*** Opening RECORDED INFORMATION ***

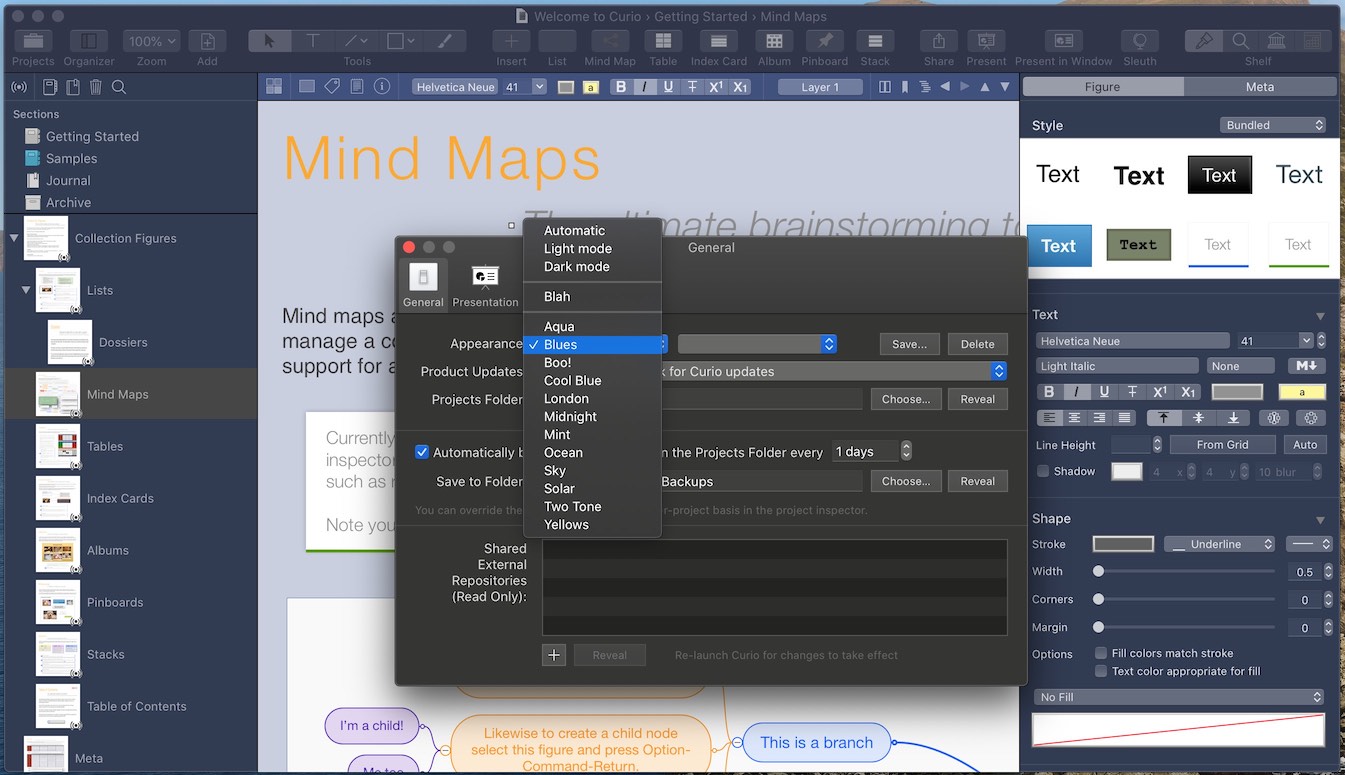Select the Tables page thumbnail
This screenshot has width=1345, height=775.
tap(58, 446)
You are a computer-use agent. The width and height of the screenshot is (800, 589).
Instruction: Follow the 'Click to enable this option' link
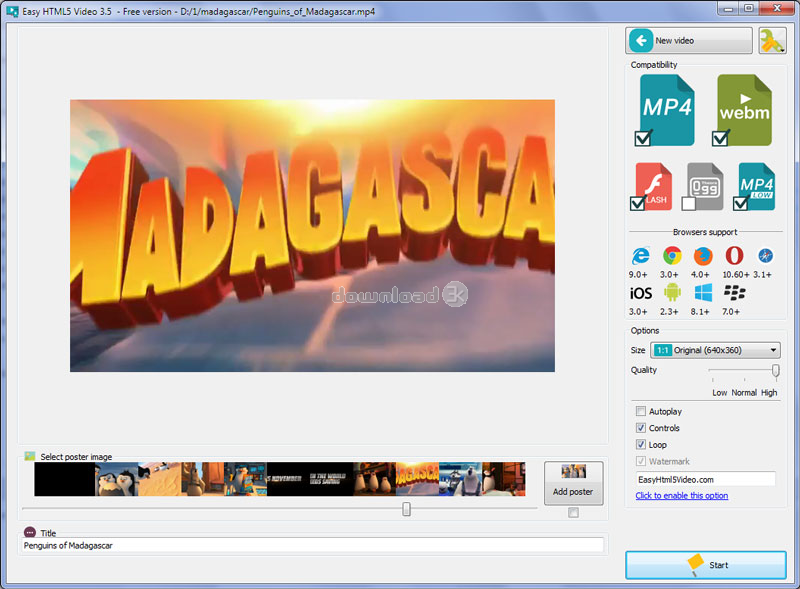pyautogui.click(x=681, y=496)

*** Closing RECORDED INFORMATION ***
*** Opening RECORDED INFORMATION ***

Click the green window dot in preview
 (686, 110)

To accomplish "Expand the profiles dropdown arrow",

*** Closing RECORDED INFORMATION ***

§ **ACTION ITEM**:
In the listing above, find the line with "Click the green window dot in preview" and the line with "the profiles dropdown", then print exactly those lines and every line between them.

§ **YOUR RESPONSE**:
Click the green window dot in preview
 (686, 110)

To accomplish "Expand the profiles dropdown arrow",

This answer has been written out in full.